Besides the conventional AUG methionine codon, mitochondrial tRNA(met) (MTTM; 590065) recognizes AUU and AUA as methionine for translation initiation and protein elongation, respectively. Haag et al. (2016) found that recognition of unconventional methionine codons required modification of C34 within the wobble position of MTTM. The 5-methylcytosine (m5C) methyltransferase NSUN3 (617491) recognized the anticodon stem loop of MTTM and methylated C34 to m5C34. ABH1 subsequently oxidized m5C34 to 5-formylcytosine (f5C34). Knockdown of ABH1 abolished f5C34 formation, whereas depletion of NSUN3 reduced MTTM modification. Knockdown of either enzyme led to significant reduction in mitochondrial translation.
▼ Biochemical Features
Yu et al. (2006) determined the crystal structures of substrate and product complexes of E. coli AlkB at resolutions from 1.8 to 2.3 angstroms. Whereas the Fe-2-oxoglutarate dioxygenase core matches that in other superfamily members, a unique subdomain holds a methylated trinucleotide substrate into the active site through contacts with the polynucleotide backbone. Amide hydrogen exchange studies and crystallographic analyses suggested that this substrate-binding 'lid' is conformationally flexible, which may enable docking of diverse alkylated nucleotide substrates in optimal catalytic geometry. Different crystal structures showed open and closed states of a tunnel putatively gating oxygen diffusion into the active site. Exposing crystals of the anaerobic Michaelis complex to air yielded slow but substantial oxidation of 2-oxoglutarate that was inefficiently coupled to nucleotide oxidation.
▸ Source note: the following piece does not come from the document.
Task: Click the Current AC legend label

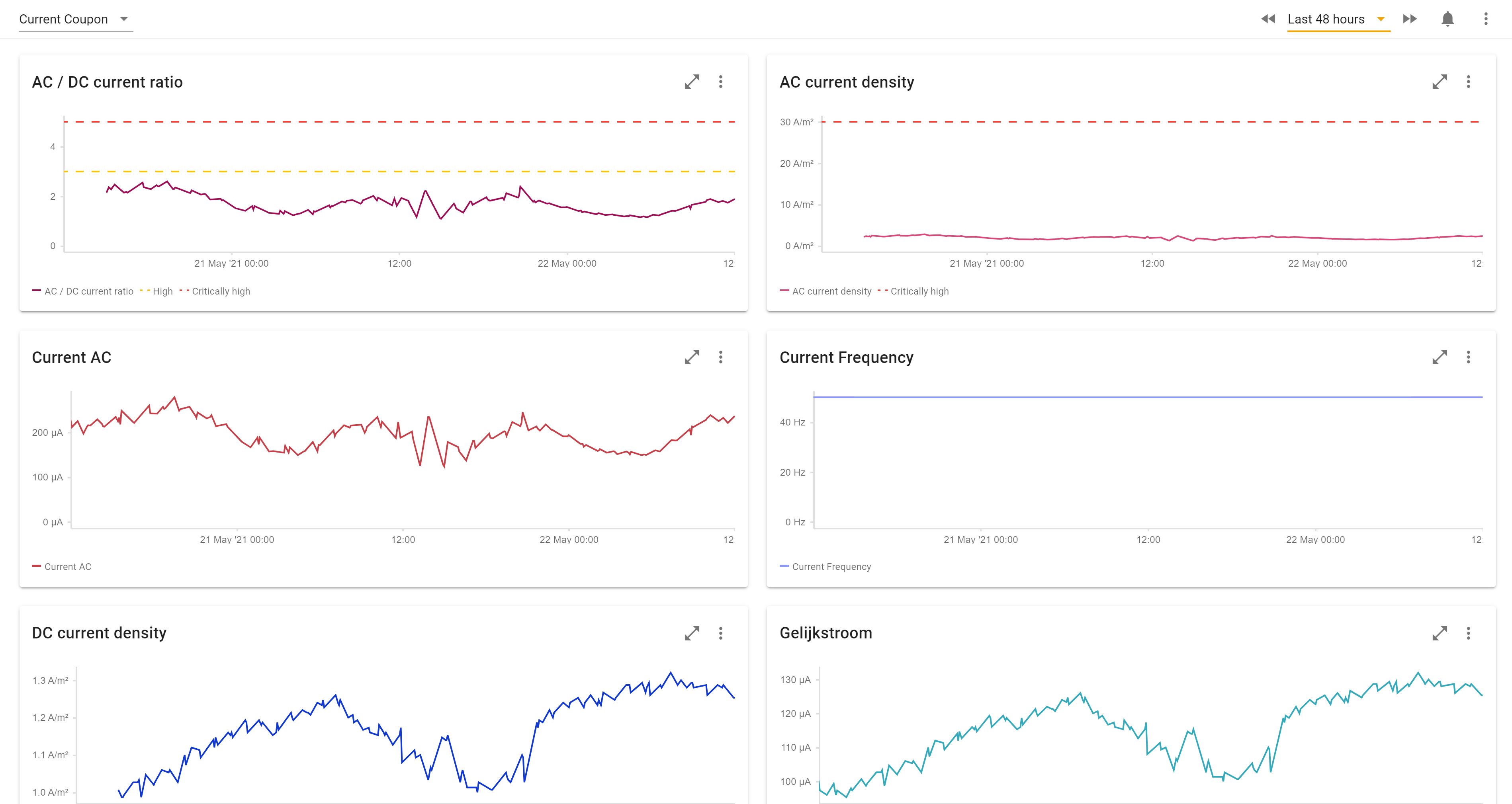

Yu et al. (2006) concluded that protein dynamics modulate redox chemistry and that a hypothesized migration of the reactive oxy-ferryl ligand on the catalytic Fe ion may be impeded when the protein is constrained in the crystal lattice.
By FISH, Wei et al. (1996) mapped the ALKBH1 gene to chromosome 14q24, just at the border with 14q31. The authors noted that this region is frequently altered in leiomyoma.